234. Take up, for an average specimen of modern illustrated works, the volume of Dickens's 'Master Humphrey's Clock,' containing 'Barnaby Rudge.'

You have in that book an entirely profitless and monstrous story, in which the principal characters are a coxcomb, an idiot, a madman, a savage blackguard, a foolish tavern-keeper, a mean old maid, and a conceited apprentice,--mixed up with a certain quantity of ordinary operatic pastoral stuff, about a pretty Dolly in ribbons, a lover with a wooden leg, and an heroic locksmith. For these latter, the only elements of good, or life, in the filthy mass of the story,[BM] observe that the author must filch the wreck of those old times of which we fiercely and frantically destroy every living vestige, whenever it is possible. You cannot have your Dolly Varden brought up behind the counter of a railway station; nor your jolly locksmith trained at a Birmingham brass-foundry. And of these materials, observe that you can only have the ugly ones illustrated. The cheap popular art cannot draw for you beauty, sense, or honesty; and for Dolly Varden, or the locksmith, you will look through the vignettes in vain. But every species of distorted folly and vice,--the idiot, the blackguard, the coxcomb, the paltry fool, the degraded woman,--are pictured for your honorable pleasure in every page, with clumsy caricature, struggling to render its dullness tolerable by insisting on defect,--if perchance a penny or two more may be coined out of the Cockney reader's itch for loathsomeness.

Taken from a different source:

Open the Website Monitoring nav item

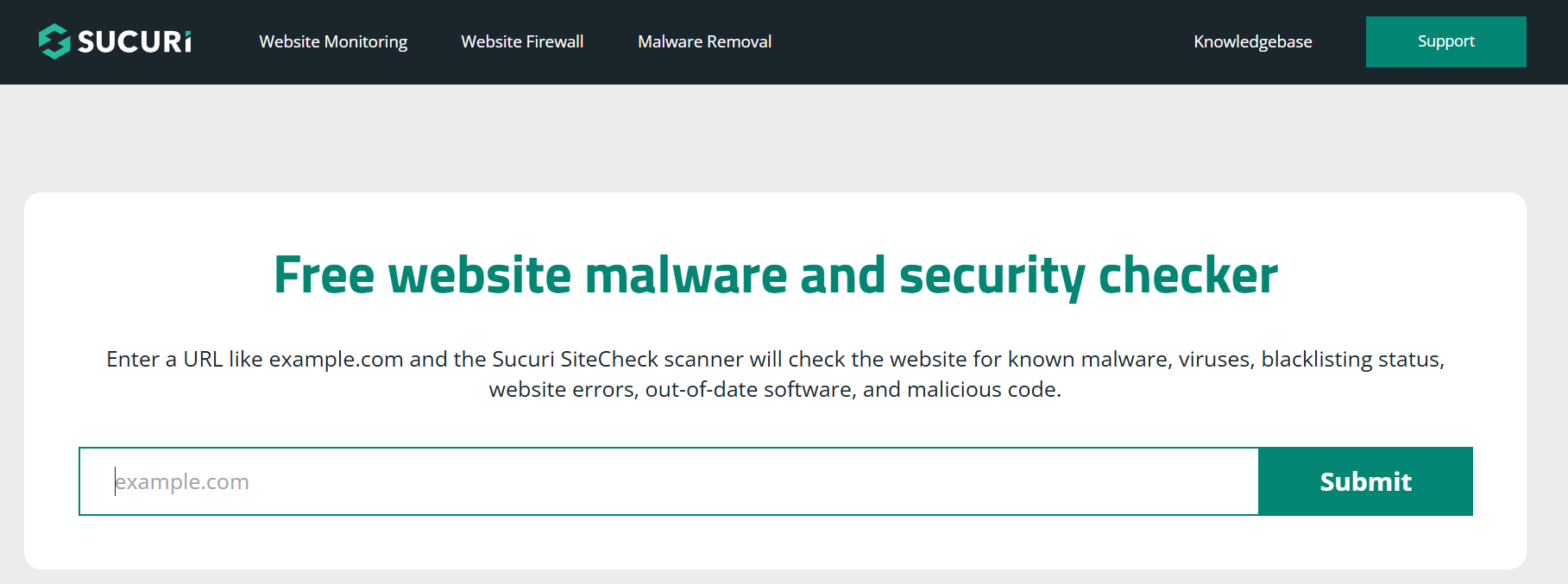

235. Or take up, for instance of higher effort, the 'Cornhill Magazine' for this month, July, 1876. It has a vignette of Venice for an illuminated letter. That is what your decorative art has become, by help of Kensington! The letter to be produced is a T. There is a gondola in the front of the design, with the canopy slipped back to the stern like a saddle over a horse's tail. There is another in the middle distance, all gone to seed at the prow, with its gondolier emaciated into an oar, at the stern; then there is a Church of the Salute, and a Ducal Palace,--in which I beg you to observe all the felicity and dexterity of modern cheap engraving; finally, over the Ducal Palace there is something, I know not in the least what meant for, like an umbrella dropping out of a balloon, which is the ornamental letter T. Opposite this ornamental design, there is an engraving of two young ladies and a parasol, between two trunks of trees. The white face and black feet of the principal young lady, being the points of the design, are done with as much care,--not with as much dexterity,--as an ordinary sketch of Du Maurier's in Punch. The young lady's dress, the next attraction, is done in cheap white and black cutting, with considerably less skill than that of any ordinary tailor's or milliner's shop-book pattern drawing. For the other young lady, and the landscape, take your magnifying glass, and look at the hacked wood that forms the entire shaded surface--one mass of idiotic scrabble, without the remotest attempt to express a single leaf, flower, or clod of earth. It is such landscape as the public sees out of its railroad window at sixty miles of it in the hour--and good enough for such a public.